Desde a Proclamação da República (1889), os incentivos à Educação foram crescentes. Mais e mais cursos eram disponibilizados nas Instituições de Ensino Superior e algumas das mais importantes universidades do país, tais como a UFMG (Universidade Federal de Minas Gerais), a USP (Universidade de São Paulo) e a UnB (Universidade de Brasília), foram fundadas.

Um levantamento de dados feito por Luis Antônio Cunha, em “A universidade crítica: o ensino superior na República populista” demonstrou que, de 1945 até 1964, o número de universidades existentes passou de 5 para 37. Evidenciando, assim, a crescente onda de desenvolvimento da Educação pública.

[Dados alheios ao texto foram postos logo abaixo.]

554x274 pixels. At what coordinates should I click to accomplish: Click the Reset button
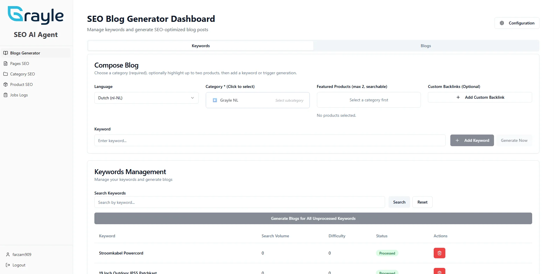[422, 202]
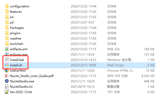Select the NucleiStudio.ini settings file icon
This screenshot has width=164, height=102.
[x=7, y=86]
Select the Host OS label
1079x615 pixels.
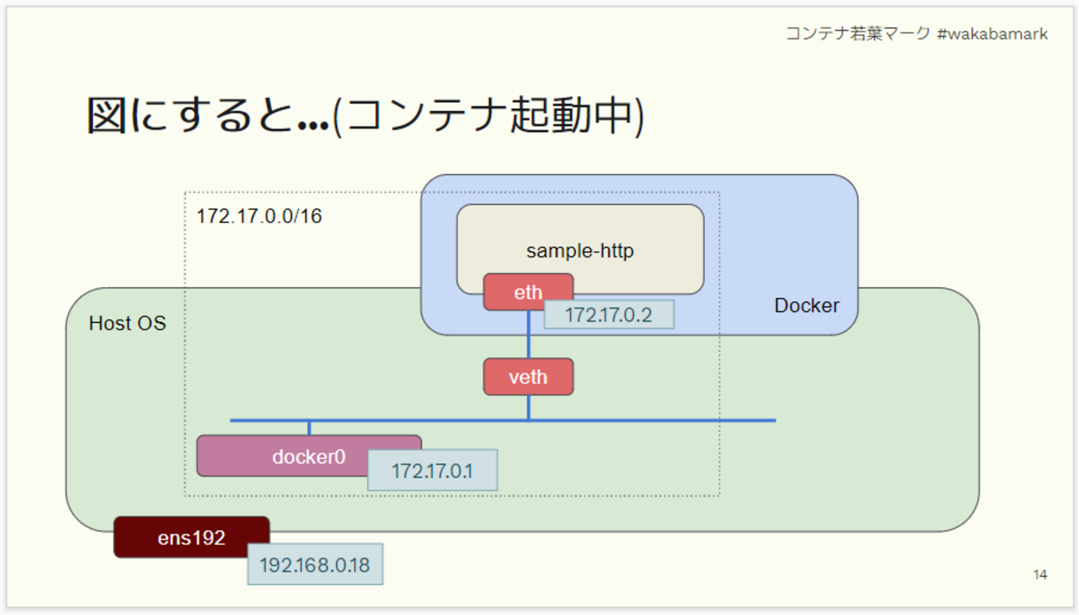(x=127, y=323)
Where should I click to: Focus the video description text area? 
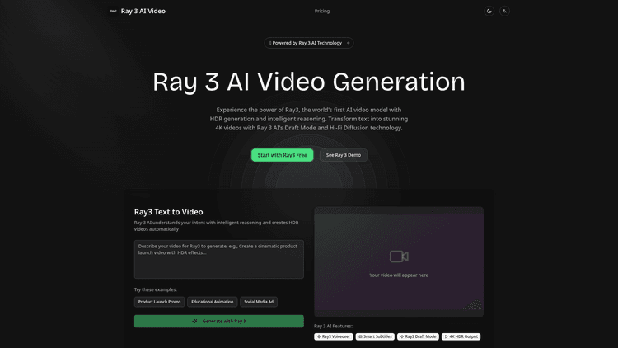click(218, 259)
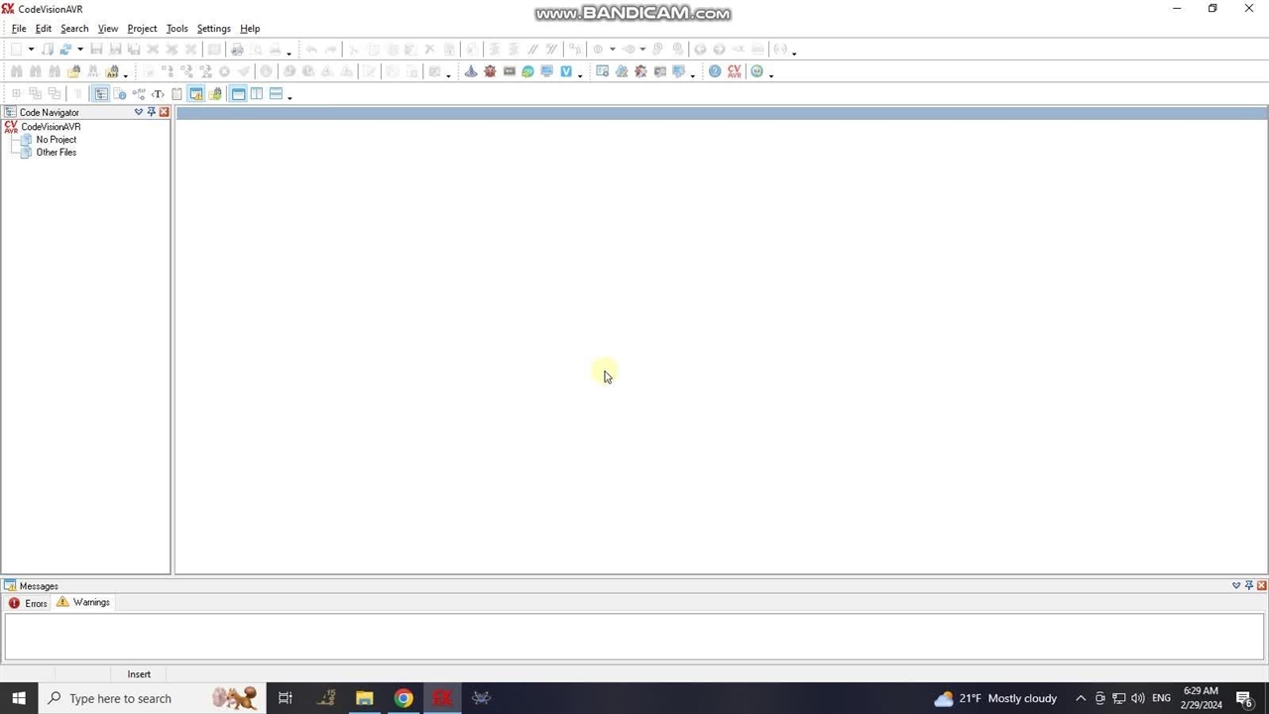
Task: Open the Code Navigator panel options chevron
Action: coord(139,112)
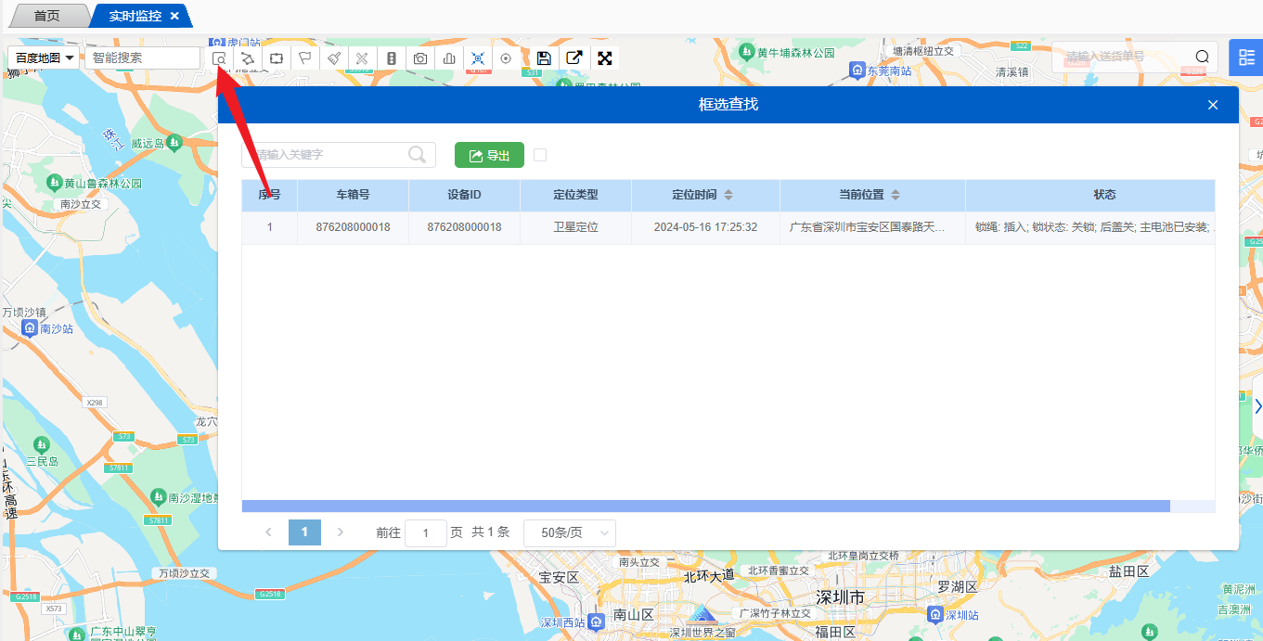Select the polygon drawing tool icon

pyautogui.click(x=248, y=58)
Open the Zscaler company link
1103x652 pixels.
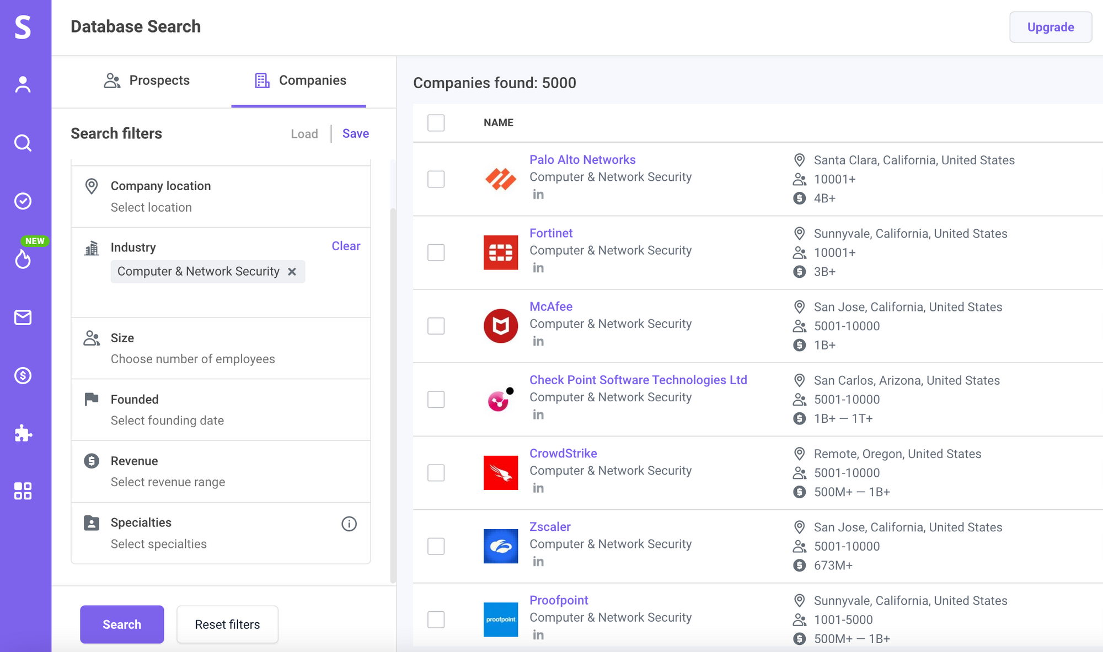click(550, 527)
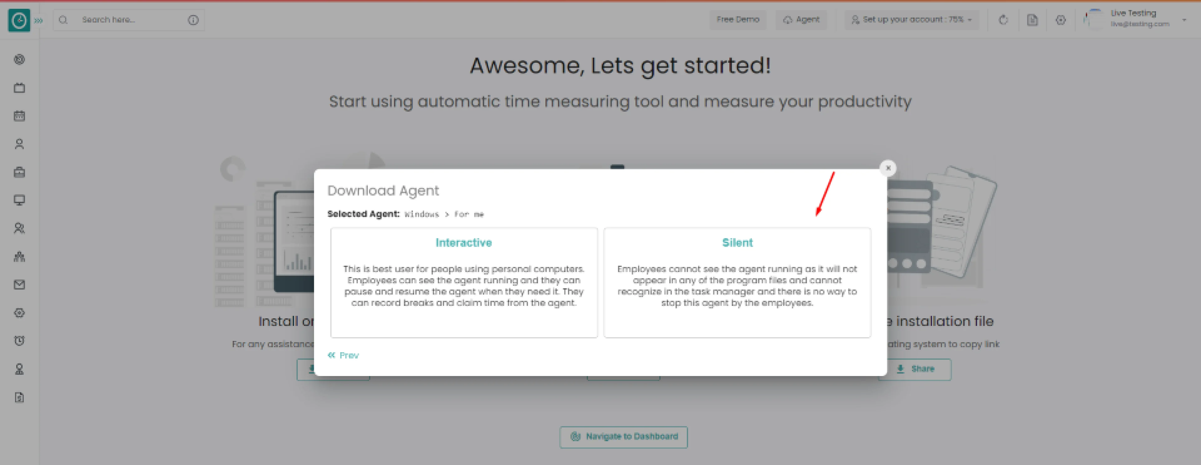Click the Agent button in top navigation
Screen dimensions: 1201x465
pos(804,19)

No Brasil, até o fim da década 20, o sistema de Ensino Superior, foi formado por escolas autônomas, voltadas para a formação de profissionais liberais, a pesquisa ficando restrita a outras instituições. A USP foi a primeira Universidade a incorporar a pesquisa ao ensino profissionalizante.

Se durante a década de 60, o ensino público ganhou destaque, contando, inclusive, com a consolidação de programas de pesquisa e pós-graduação, alcançando qualidade comparável a instituições do exterior, com o Golpe Civil-Militar de 1964 e a instauração do Regime Ditatorial Militar no Brasil (1964–1985), as universidades sofreram um grande retrocesso.

Os espaços de educação pública eram vistos como espaços de reunião subversiva e, assim, foram reprimidos pelas forças militares. Docentes eram presos, discentes eram expulsos e os investimentos na Educação Pública diminuíram, principalmente após a crise financeira da década de 70.

Foto por Beatriz Toledo | Ato do dia 15 de maio em Bauru.

Com o fortalecimento do discurso liberal, a Educação Privada ganhou espaço no país. No fim da década de 70, o setor privado representava 62,3% das matrículas no ensino superior. E, assim, iniciou-se o fenômeno que Andrea Bottoni, Edélcio Sardano e Galileu Filho, em “Uma Breve História da Universidade no Brasil: de Dom João a Lula e os desafios atuais” (2013), chamam de desmonte da universidade pública, apontando-o como o principal expoente do enfraquecimento da educação pública frente ao crescimento do ensino privado:

“A pesquisa passou a ser direcionada para o setor produtivo sob encomenda das empresas. Os modelos universitários deveriam primar por sua qualidade de ensino, pesquisa e extensão.”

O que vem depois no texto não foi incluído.